Esta proposta de deliberação do júri é notificada aos candidatos para que estes se pronunciem.

  1. Audiência prévia: uma vez notificados da proposta de deliberação referida no ponto anterior, os candidatos têm a oportunidade de invocar erros de apreciação dos curricula, vícios do procedimento ou qualquer outra situação que deva levar à alteração do ato proposto.
  2. Decisão do júri: recebendo pronúncias dos candidatos, o júri deve pronunciar-se sobre as questões suscitadas e deve deliberar manter o ato proposto ou alterá-lo. Havendo alteração do ato proposto, quer na seriação quer nos seus fundamentos, devem os candidatos ser novamente notificados para se pronunciar nos termos do ponto anterior.
  3. Homologação: o órgão máximo da instituição procede à homologação da decisão do júri (art.º 39º do ECDU e art.º 16º do ECPDESP).
  4. Celebração do contrato de trabalho em funções públicas: depois da homologação deve ser celebrado o contrato de trabalho em funções públicas com os docentes providos no concurso.

 

b. prazos desde abertura de concurso

Nos concursos públicos devemos ter em conta três tipos de prazos:

    • Prazo para a apresentação das candidaturas;
    • Prazo para a conclusão do concurso;
    • Prazos do procedimento; e
    • Prazos gerais do procedimento administrativo.

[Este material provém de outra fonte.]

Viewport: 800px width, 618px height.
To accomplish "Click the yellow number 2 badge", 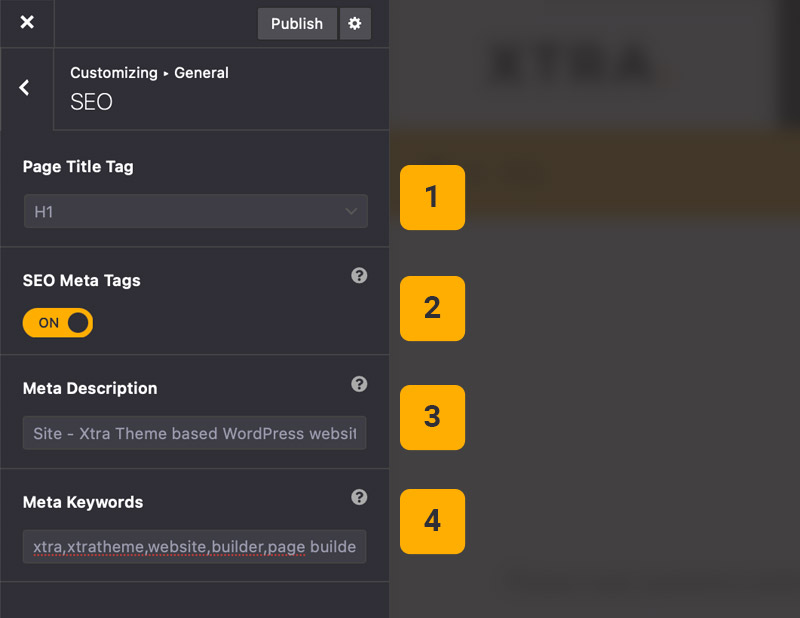I will click(432, 307).
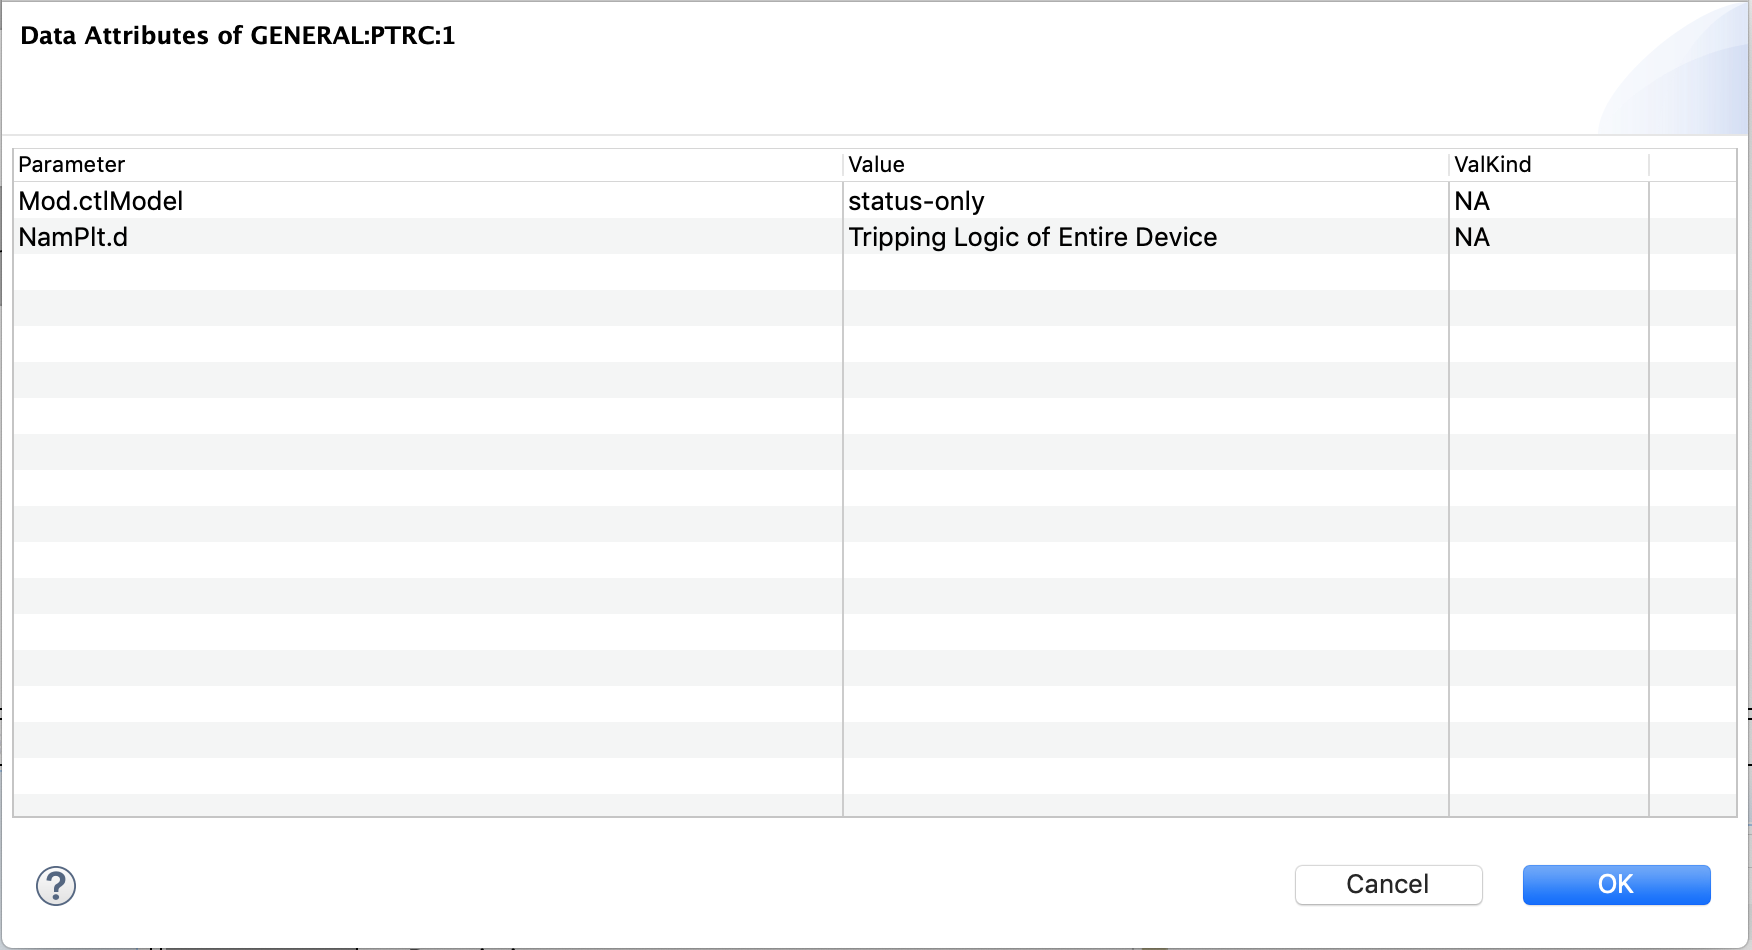Screen dimensions: 1752x950
Task: Click empty ValKind cell below second NA
Action: pos(1548,272)
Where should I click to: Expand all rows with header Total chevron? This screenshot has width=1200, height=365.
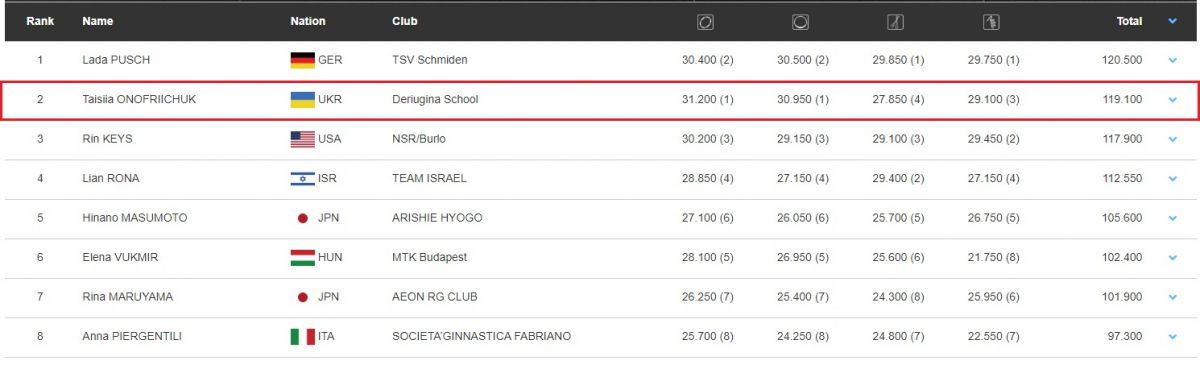(1172, 20)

O prazo para a apresentação das candidaturas é definido no aviso de abertura do concurso ou no regulamento de cada instituição, mas não pode ser inferior a 30 dias úteis após a data dessa publicação (art.º 62º-A, nº 1 do ECDU e 29º-B, nº 1 do ECPDESP).

O prazo para a conclusão dos concursos é de 90 dias úteis, contados desde a data-limite para a apresentação das candidaturas (art.º 51º do ECDU e art.º 24º-A do ECPDESP). Contudo este prazo é meramente ordenador, ou seja, é o prazo desejável para a conclusão do procedimento, pelo que o seu incumprimento não constitui qualquer vício do procedimento, nem confere qualquer direito à contratação a qualquer candidato.

Os prazos concretos dos procedimentos concursais dependem dos regulamentos de concursos de cada instituição. Neste sentido, ao se candidatar a um concurso, os docentes devem consultar o regulamento de concursos da instituição para verificar os prazos concretos aplicáveis.

Durante o procedimento o júri pode fixar prazos para atos concretos que não estejam previstos nos regulamentos de concursos (ex.: prazo para apresentar documentos complementares).

Na análise dos prazos do procedimento é necessário considerar as normas gerais dos prazos dos procedimentos administrativos, as quais serão aplicáveis a todos os prazos dos concursos. Nomeadamente:

    • Quando não estiver previsto um prazo concreto, o prazo para praticar qualquer ato é de 10 dias úteis;
    • Na contagem dos prazos não se conta o dia em que o prazo é notificado;

A não ser que a lei ou o júri determine o contrário, os prazos aplicáveis inferiores a seis meses, são contados em dias úteis.